El volcán Puracé, ubicado en la cadena volcánica Los Coconucos en el departamento del Cauca, continúa bajo alerta naranja tras registrar cerca de un centenar de sismos al nororiente, una emisión de ceniza y la persistencia de señales de movimiento de fluidos bajo el cráter. Así lo reportó el Servicio Geológico Colombiano (SGC), entidad adscrita al Ministerio de Minas y Energía, en su boletín más reciente, que analizó el periodo comprendido entre las 2:00 de la tarde del martes 1 de septiembre y las 2:00 de la tarde del miércoles 2 de septiembre.
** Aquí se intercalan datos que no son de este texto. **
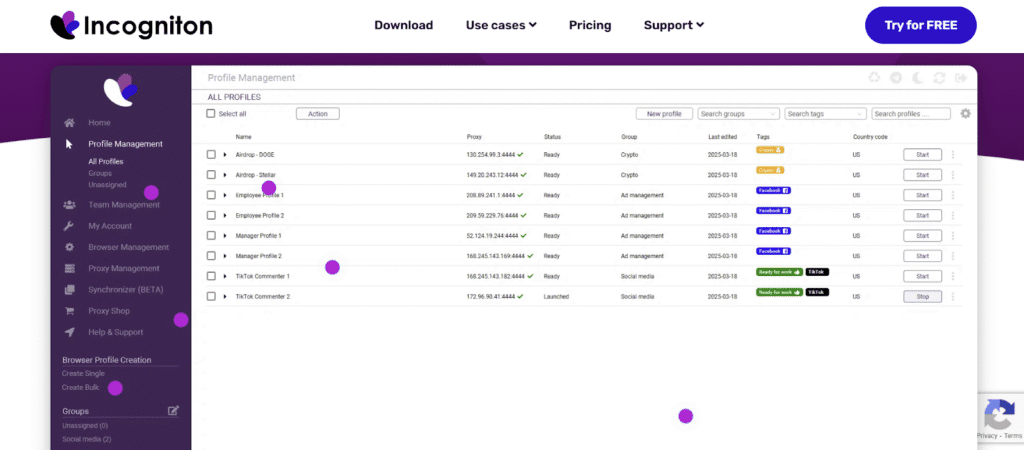Open table settings gear icon
This screenshot has height=450, width=1024.
[x=965, y=114]
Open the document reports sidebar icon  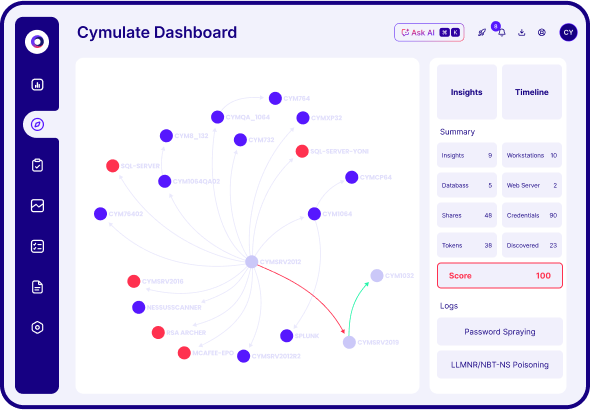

Los indicadores registrados alcanzaron máximos instrumentales y superaron ampliamente las líneas base de comportamiento del sistema volcánico, lo que refleja una alteración en la dinámica interna del volcán.
Durante las últimas 24 horas, el monitoreo a través del Observatorio Vulcanológico y Sismológico de Popayán contabilizó alrededor de 100 eventos sísmicos de tipo volcano-tectónica (VT), localizados a distancias de entre 10 y 15 kilómetros al nororiente del volcán Puracé. Estos sismos ocurrieron a profundidades de entre 6 y 11 kilómetros, y el de mayor magnitud alcanzó 2,7 ML, siendo percibido por habitantes de los municipios de Totoró y Puracé a las 11:52 de la mañana del miércoles. Además, bajo el cráter se mantiene la señal de tremor (TR) asociada al movimiento de fluidos a profundidades menores de 2 kilómetros, y se registró una emisión de ceniza, aunque las cámaras web no pudieron confirmarla visualmente debido a la nubosidad y las condiciones atmosféricas adversas.
Deformación del terreno y emisiones de gases
El SGC también reportó que persiste una deformación lenta del terreno en el sector comprendido entre los volcanes Puracé, Piocolló y Curiquinga, así como emisiones de dióxido de azufre y un aumento en la concentración de dióxido de carbono en el suelo. No se han identificado anomalías térmicas en el fondo del cráter. La alerta naranja implica cambios importantes en los parámetros observados, pero no significa actividad estable; pueden ocurrir descensos temporales sin que el volcán haya retornado a condiciones estables. Para pasar a alerta amarilla, el SGC deberá observar tendencias confiables de estabilidad durante un período prudencial.
Ante esta situación, la entidad recomienda a la comunidad no acercarse a los cráteres de Puracé, Piocolló y Curiquinga ni a las cabeceras de los ríos que nacen en el sector. Asimismo, pide evitar divulgar información no confirmada y seguir los boletines diarios del SGC, así como las instrucciones de las autoridades locales. El monitoreo continúa de manera permanente con estaciones sísmicas, equipos de medición de gases, cámaras de vigilancia y sistemas satelitales.